#### PAGE TEXT:
****************

Malignant melanoma kills about 10,000 people in the U.S. every year, but the condition can be cured if caught early. That has led some experts to call for widespread training of primary care providers to conduct screenings at routine visits. Other experts have worried, though, that the practice could lead to rampant over treatment and unnecessary patient distress if, for example, primary care providers mistake benign lesions for serious cancers. Such competing concerns are among the things under consideration as the U.S. Preventative Services Task Force prepares new skin cancer screening recommendations.
In this context, a team of researchers from multiple centers led by Dr. Martin Weinstock, professor of dermatology in the Warren Alpert Medical School of Brown University and chief of dermatology at the Providence Veterans Affairs Medical Center, decided to study what happened when a cadre of primary care providers in the University of Pittsburgh Medical Center system gained online training in melanoma screening and began looking for the skin cancers in 2014.
The training used was the freely available online course INFORMED, which Weinstock and collaborators developed in 2010.
Skin screening study
To perform the analysis, Weinstock’s team reviewed the data from tens of thousands of encounters with patients 35 years and older both in the first eight months of 2013 (before the training occurred) and 2014 (after the training occurred). The researchers also divided care providers into three comparison groups one in which about a quarter of providers were trained, one in which only 1 in 11 of the providers were trained, and one in which none were trained. The study design therefore allowed the team to compare several outcomes both over time and across groups with different degrees of training.
The researchers found that neither dermatologist visits nor skin surgeries increased substantially between 2013 and 2014 in any of the groups. Between the groups there was also little difference in how often those outcomes occurred.
The lack of major change was not because the training had no effect, said Weinstock, who also leadas a melanoma program in the Lifespan health system. Between 2013 ad 2014, the group of providers with the most training did produce a 79 percent increase in per-patient melanoma diagnoses. The other groups with less or no training showed no significant increase in diagnoses.

****************

#### ENTRIES PROVIDED:
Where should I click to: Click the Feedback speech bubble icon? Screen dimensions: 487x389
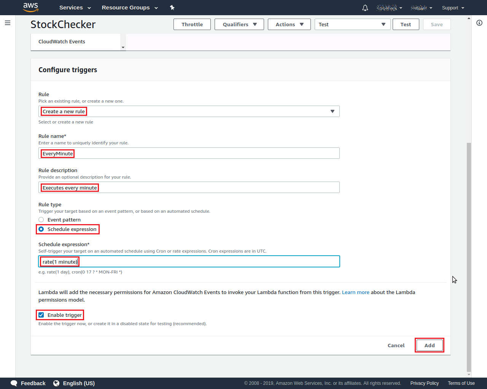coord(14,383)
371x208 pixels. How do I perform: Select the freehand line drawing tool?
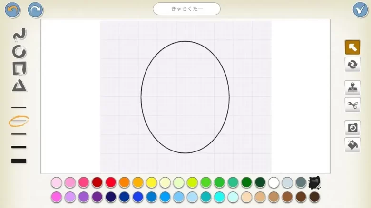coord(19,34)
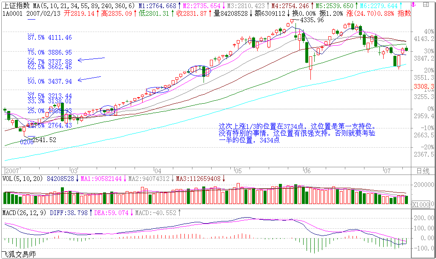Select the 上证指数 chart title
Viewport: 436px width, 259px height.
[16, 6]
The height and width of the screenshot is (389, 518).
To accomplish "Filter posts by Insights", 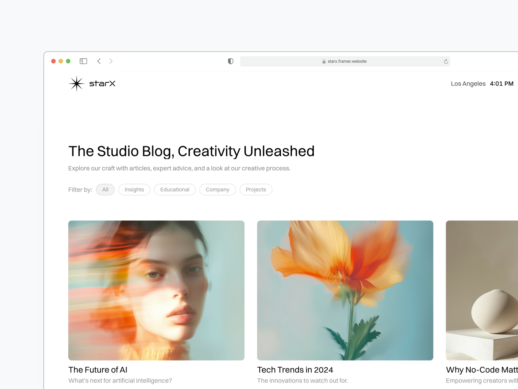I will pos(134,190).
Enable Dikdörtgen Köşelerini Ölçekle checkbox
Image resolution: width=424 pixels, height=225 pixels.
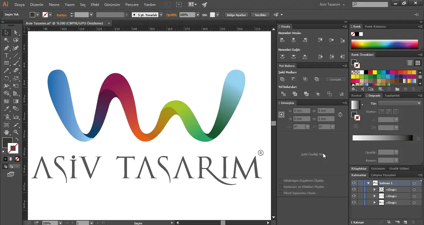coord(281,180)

****************

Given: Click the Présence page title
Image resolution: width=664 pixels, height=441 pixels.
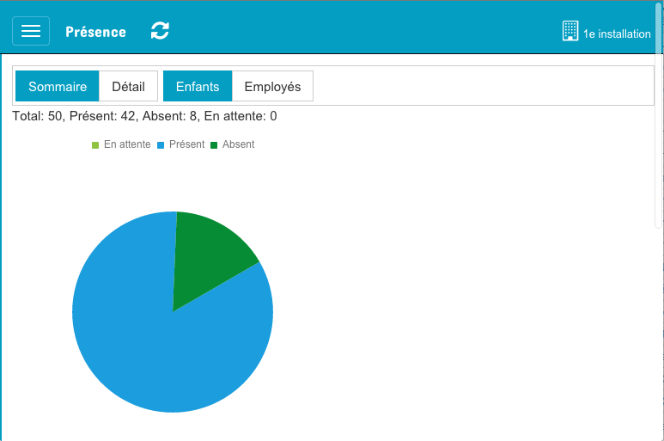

****************

#### ACTIVITIES:
- 1) Could you reproduce the melanoma screening article word for word, everything from "Skin screening study" down to "those outcomes occurred."?
- 2) Answer these questions from the melanoma screening article:
(a) About how many people does malignant melanoma kill in the U.S. each year?
(b) In what year did Weinstock and collaborators develop the INFORMED course?
(c) How old were the patients whose encounters the researchers reviewed?
- 3) Would you continue the melanoma screening article from the point where it ends?
The lines after the article can be ignored.

#### RESPONSES IN ORDER:
- 1)
Skin screening study
To perform the analysis, Weinstock’s team reviewed the data from tens of thousands of encounters with patients 35 years and older both in the first eight months of 2013 (before the training occurred) and 2014 (after the training occurred). The researchers also divided care providers into three comparison groups one in which about a quarter of providers were trained, one in which only 1 in 11 of the providers were trained, and one in which none were trained. The study design therefore allowed the team to compare several outcomes both over time and across groups with different degrees of training.
The researchers found that neither dermatologist visits nor skin surgeries increased substantially between 2013 and 2014 in any of the groups. Between the groups there was also little difference in how often those outcomes occurred.

- 2)
(a) About 10,000.
(b) 2010.
(c) 35 years and older.

- 3)
The reason why diagnoses rose significantly in the most trained group but dermatologist visits or surgeries did not is because the number of diagnoses were tiny (24 out of 11,238 patients in 2013 and 48 out of 12,560 patients in 2014). In the same group, in both years, skin surgeries numbered in the hundreds and dermatologist visits numbered in the thousands. There are many reasons why both of those could occur independently of melanoma.
In other words, the newly diagnosed melanoma patients could well have received the proper follow-up care that their diagnoses warranted without radically changing the overall number of dermatologist visits or surgeries. But in the meantime, Weinstock and his colleagues wrote, there was no sign that training primary care providers to screen for melanoma had flooded dermatologists or surgeons with torrents of cases.
“The early evidence from this screening effort indicates that melanoma screening coupled with a modified INFORMED training program neither results in large numbers of skin surgeries nor a dramatic increase in visits to dermatologists, which are two potential adverse downstream consequences that have been of concern as a potential basis of morbidity, distress and costs,” the authors wrote in Cancer.
In a follow-up study, Weinstock said, the team plans to analyze metrics of whether screening resulted in significantly greater distress for patients. That will be a test not only of whether primary care screening has that unintended result, but also of whether the INFORMED course is successful in training providers to not only spot cancers, but also reassure patients when lesions are benign.